--- MATERIALS PROVIDED ---

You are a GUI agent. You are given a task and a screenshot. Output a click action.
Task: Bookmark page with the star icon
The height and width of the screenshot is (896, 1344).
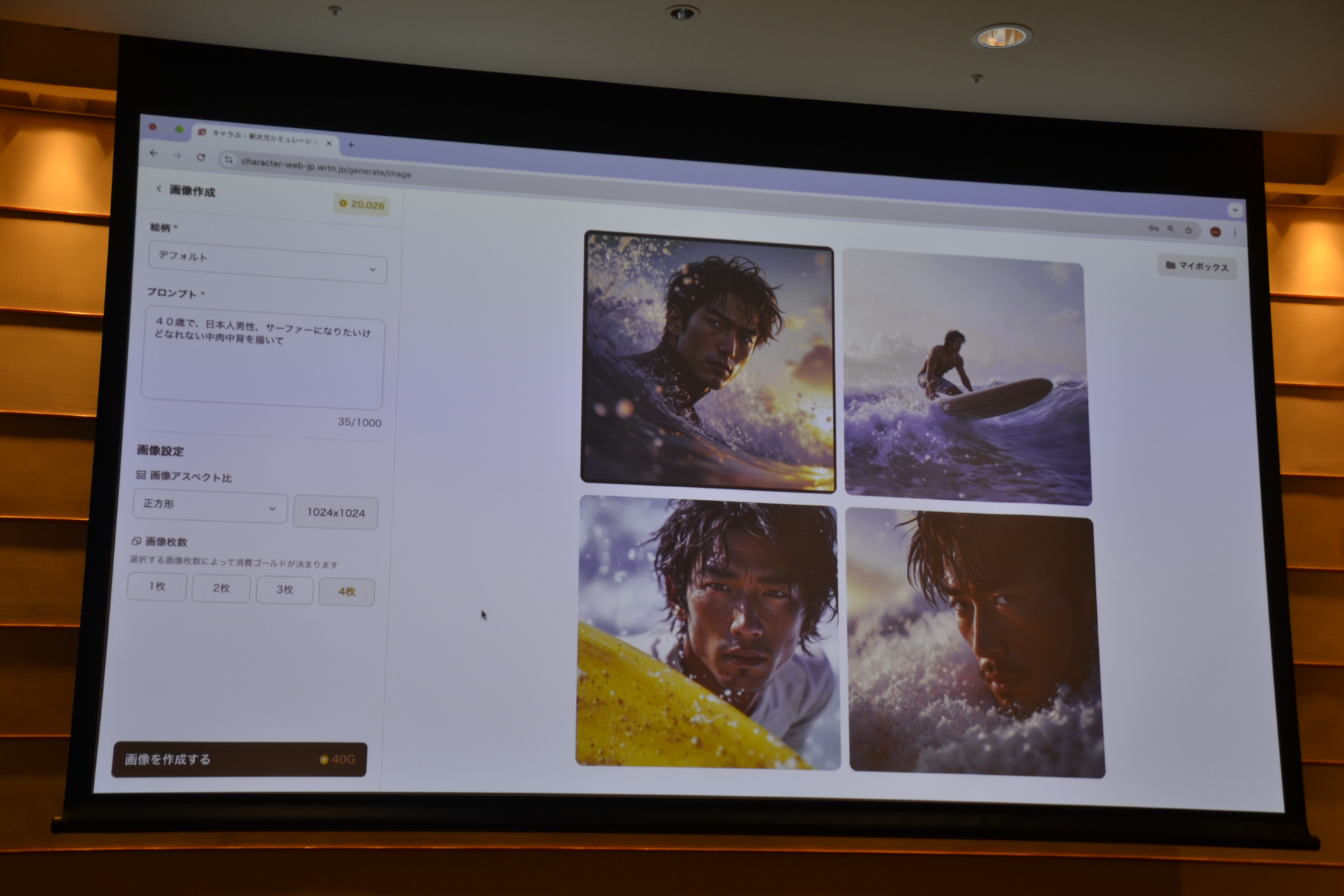(x=1188, y=230)
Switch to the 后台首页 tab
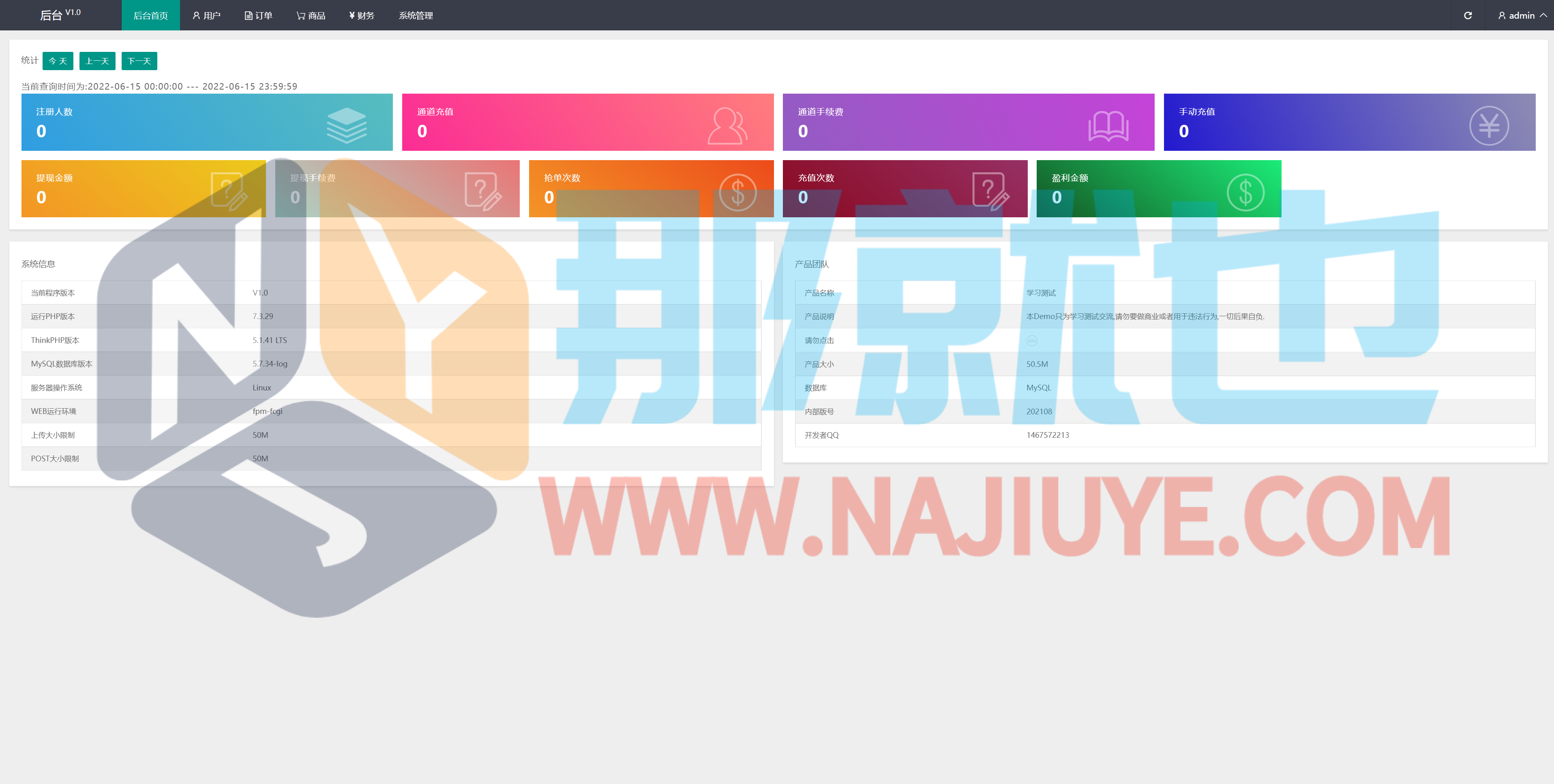The image size is (1554, 784). 150,16

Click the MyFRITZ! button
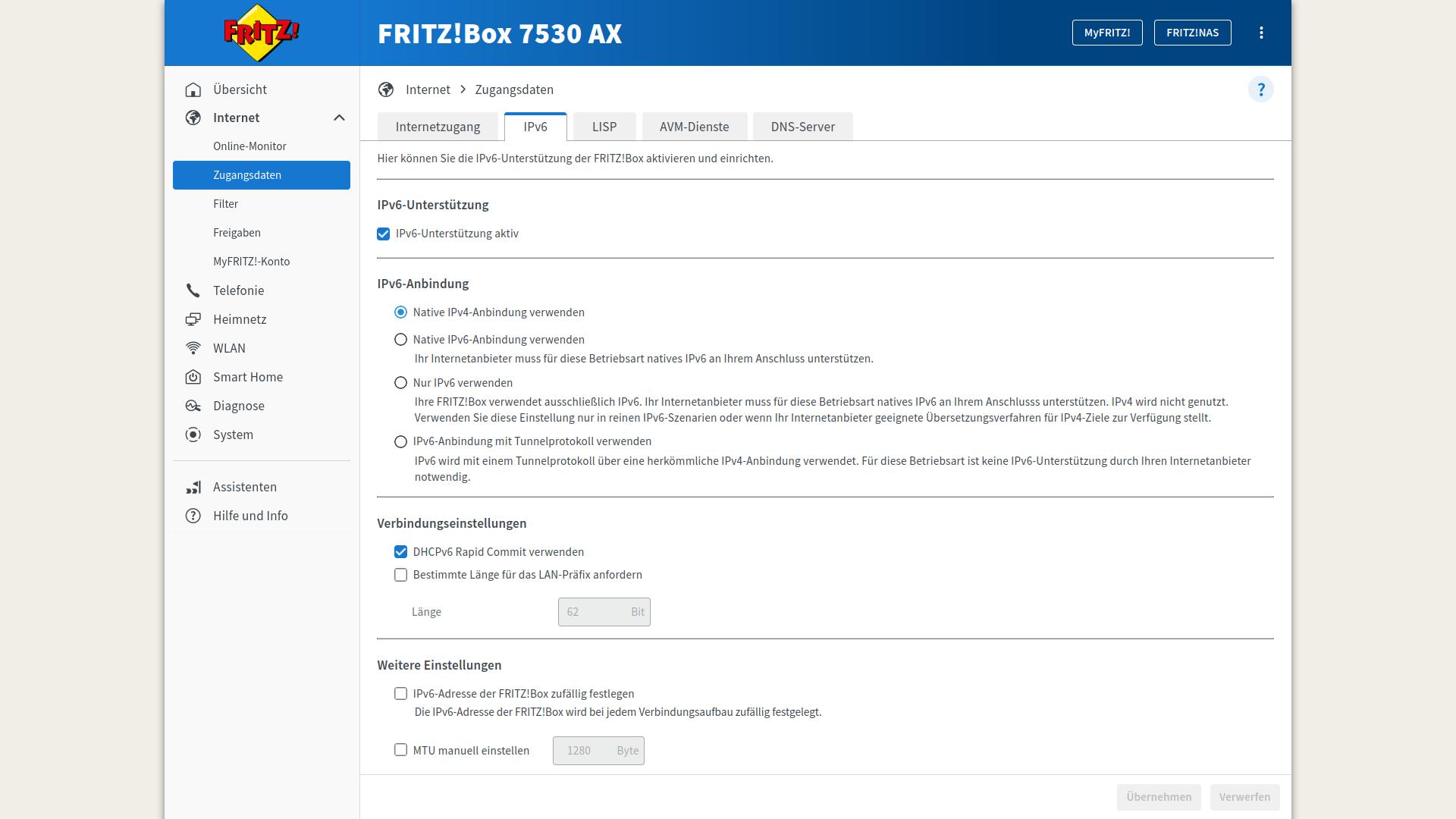click(x=1106, y=33)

---

I would like the material repeated in full and exactly, with its images omitted.

** SOLUTION TO THIS PROBLEM **
You are a GUI agent. You are given a task and a screenshot. Output a click action.
Task: Bookmark page with the star icon
The height and width of the screenshot is (896, 1344).
(x=1188, y=230)
Switch to the 后台首页 tab
The image size is (1554, 784). 150,16

Click the MyFRITZ! button
click(x=1106, y=33)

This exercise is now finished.